Ce guide a fourni des étapes pratiques pour inventorier votre environnement, configurer les sauvegardes en toute sécurité, vérifier et diagnostiquer les problèmes, et récupérer après des défaillances. Les principaux points à retenir sont :
- Toujours observer avant de modifier : utilisez des commandes en lecture seule pour comprendre l'état actuel.
- Limitez le rayon d'impact avec des sauvegardes et des restaurations délimitées par locataire.

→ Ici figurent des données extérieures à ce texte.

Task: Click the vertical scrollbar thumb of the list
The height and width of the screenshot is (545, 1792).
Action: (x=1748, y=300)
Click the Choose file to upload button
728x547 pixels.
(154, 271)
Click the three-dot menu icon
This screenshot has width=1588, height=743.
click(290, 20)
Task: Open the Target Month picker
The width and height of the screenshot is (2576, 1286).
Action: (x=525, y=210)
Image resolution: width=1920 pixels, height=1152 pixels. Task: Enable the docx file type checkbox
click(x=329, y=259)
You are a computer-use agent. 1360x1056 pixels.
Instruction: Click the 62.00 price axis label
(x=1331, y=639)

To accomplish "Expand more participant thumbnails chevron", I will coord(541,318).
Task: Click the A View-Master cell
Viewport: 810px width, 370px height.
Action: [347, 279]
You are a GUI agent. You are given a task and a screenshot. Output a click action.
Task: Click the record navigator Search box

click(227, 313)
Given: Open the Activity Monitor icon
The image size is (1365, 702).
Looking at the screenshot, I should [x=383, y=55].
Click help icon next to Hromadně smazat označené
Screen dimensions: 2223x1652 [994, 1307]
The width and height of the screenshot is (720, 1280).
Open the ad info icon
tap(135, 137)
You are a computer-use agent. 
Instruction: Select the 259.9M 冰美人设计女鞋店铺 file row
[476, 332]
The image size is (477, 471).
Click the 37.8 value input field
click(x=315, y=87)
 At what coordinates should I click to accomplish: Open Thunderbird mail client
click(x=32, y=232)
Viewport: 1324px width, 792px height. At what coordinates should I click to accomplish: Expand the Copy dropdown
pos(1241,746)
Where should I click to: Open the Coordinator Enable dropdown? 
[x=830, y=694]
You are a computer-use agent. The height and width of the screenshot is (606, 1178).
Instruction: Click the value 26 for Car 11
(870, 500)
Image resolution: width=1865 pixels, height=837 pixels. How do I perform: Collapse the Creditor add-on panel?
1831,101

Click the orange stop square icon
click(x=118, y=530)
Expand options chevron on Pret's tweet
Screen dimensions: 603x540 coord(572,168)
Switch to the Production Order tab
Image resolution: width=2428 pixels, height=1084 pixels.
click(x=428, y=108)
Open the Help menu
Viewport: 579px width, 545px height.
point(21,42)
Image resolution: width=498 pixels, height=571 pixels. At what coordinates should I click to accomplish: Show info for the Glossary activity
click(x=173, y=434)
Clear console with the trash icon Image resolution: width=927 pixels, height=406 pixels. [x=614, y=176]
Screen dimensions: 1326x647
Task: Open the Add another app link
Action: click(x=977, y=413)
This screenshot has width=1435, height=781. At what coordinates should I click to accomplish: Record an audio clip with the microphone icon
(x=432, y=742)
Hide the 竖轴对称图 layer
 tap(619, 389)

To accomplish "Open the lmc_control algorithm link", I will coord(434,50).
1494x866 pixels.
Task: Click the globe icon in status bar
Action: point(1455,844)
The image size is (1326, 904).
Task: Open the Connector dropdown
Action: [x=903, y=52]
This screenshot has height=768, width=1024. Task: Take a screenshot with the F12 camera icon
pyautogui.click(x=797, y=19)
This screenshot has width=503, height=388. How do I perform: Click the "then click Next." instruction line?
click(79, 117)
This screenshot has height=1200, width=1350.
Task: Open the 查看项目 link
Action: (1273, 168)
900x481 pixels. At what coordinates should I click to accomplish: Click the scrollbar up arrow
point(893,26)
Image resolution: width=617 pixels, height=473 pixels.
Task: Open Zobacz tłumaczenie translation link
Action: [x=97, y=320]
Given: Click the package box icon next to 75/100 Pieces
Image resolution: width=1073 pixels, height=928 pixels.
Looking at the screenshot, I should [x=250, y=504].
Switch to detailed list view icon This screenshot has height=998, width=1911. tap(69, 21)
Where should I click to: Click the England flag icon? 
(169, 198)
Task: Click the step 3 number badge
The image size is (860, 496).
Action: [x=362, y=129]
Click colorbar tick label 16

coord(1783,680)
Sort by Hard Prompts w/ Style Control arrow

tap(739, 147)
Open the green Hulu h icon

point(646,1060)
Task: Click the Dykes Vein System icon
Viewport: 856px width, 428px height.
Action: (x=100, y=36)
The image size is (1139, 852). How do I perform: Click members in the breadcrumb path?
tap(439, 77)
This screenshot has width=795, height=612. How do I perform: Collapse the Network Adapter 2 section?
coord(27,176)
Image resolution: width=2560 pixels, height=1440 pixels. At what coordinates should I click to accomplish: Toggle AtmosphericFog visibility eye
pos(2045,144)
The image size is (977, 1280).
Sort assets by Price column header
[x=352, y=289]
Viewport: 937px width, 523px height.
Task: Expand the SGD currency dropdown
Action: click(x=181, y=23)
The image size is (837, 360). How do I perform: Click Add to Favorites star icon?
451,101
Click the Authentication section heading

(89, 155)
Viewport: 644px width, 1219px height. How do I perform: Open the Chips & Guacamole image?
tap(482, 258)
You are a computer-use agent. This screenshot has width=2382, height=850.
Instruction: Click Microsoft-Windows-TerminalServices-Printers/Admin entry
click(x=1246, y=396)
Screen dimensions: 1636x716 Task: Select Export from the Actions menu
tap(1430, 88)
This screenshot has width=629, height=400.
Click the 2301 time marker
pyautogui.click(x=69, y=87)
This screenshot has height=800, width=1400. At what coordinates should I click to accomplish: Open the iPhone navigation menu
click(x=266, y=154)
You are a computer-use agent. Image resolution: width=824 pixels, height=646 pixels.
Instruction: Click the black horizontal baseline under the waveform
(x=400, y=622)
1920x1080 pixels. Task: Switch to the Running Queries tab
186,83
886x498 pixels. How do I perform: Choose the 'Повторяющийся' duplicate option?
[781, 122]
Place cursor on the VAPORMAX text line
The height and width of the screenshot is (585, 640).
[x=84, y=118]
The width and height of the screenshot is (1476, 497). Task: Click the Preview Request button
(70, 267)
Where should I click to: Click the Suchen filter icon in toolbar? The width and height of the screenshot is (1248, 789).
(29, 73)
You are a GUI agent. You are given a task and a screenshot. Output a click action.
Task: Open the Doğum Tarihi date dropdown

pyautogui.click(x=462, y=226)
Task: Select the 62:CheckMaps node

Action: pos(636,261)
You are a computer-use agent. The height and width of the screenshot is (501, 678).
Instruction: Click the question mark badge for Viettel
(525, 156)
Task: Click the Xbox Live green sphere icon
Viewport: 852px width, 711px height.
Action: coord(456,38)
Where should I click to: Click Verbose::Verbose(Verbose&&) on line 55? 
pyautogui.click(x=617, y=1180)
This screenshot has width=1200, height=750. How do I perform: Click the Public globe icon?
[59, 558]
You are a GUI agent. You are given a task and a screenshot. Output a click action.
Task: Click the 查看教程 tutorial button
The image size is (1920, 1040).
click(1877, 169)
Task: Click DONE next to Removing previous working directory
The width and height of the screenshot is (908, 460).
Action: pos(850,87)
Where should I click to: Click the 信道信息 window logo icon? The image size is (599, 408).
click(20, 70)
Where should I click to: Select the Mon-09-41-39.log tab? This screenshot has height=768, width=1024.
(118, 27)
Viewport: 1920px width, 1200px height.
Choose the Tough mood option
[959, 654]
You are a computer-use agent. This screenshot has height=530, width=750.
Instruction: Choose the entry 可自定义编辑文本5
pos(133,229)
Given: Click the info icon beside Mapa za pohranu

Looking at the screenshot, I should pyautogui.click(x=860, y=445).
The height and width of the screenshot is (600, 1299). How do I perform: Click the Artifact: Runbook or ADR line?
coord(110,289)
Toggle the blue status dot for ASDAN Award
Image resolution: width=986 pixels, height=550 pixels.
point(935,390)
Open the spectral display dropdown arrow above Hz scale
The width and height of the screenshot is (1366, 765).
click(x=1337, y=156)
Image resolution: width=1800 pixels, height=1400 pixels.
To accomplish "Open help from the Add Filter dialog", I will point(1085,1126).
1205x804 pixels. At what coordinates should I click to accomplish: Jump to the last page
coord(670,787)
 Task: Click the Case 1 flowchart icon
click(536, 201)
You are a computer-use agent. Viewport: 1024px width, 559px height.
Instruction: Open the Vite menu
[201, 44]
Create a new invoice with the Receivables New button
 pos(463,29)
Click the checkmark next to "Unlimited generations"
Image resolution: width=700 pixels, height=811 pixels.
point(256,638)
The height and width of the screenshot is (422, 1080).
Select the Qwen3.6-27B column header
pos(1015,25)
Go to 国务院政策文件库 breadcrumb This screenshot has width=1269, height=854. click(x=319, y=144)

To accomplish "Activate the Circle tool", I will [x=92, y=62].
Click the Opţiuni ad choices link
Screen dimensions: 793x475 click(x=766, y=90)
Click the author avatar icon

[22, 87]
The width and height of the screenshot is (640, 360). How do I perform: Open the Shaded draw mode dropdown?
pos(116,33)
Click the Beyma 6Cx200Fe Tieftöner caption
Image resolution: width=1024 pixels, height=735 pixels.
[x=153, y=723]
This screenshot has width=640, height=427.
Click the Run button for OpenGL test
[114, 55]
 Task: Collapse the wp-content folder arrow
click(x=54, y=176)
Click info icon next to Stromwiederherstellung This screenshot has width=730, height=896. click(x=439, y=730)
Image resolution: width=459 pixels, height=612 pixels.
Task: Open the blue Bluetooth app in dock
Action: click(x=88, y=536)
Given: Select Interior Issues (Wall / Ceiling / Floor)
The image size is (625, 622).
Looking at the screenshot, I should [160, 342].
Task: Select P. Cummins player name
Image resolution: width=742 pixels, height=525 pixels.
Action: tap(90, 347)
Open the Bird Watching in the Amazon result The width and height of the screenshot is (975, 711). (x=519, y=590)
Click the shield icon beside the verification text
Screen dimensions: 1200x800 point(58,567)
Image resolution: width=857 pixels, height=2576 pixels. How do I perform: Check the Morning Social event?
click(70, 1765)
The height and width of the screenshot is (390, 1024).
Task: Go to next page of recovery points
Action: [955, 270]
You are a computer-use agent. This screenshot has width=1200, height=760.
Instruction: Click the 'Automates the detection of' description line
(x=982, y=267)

- Validez les sauvegardes en testant les restaurations de manière isolée.
- Documentez les procédures de récupération et tenez-les à jour.
Comme prochaine étape, mettez en œuvre une planification de sauvegarde pour un locataire dans votre cluster, testez le processus de restauration, puis étendez-vous à d'autres locataires en suivant les mêmes modèles. N'oubliez pas qu'une sauvegarde n'est aussi bonne que votre capacité à la restaurer.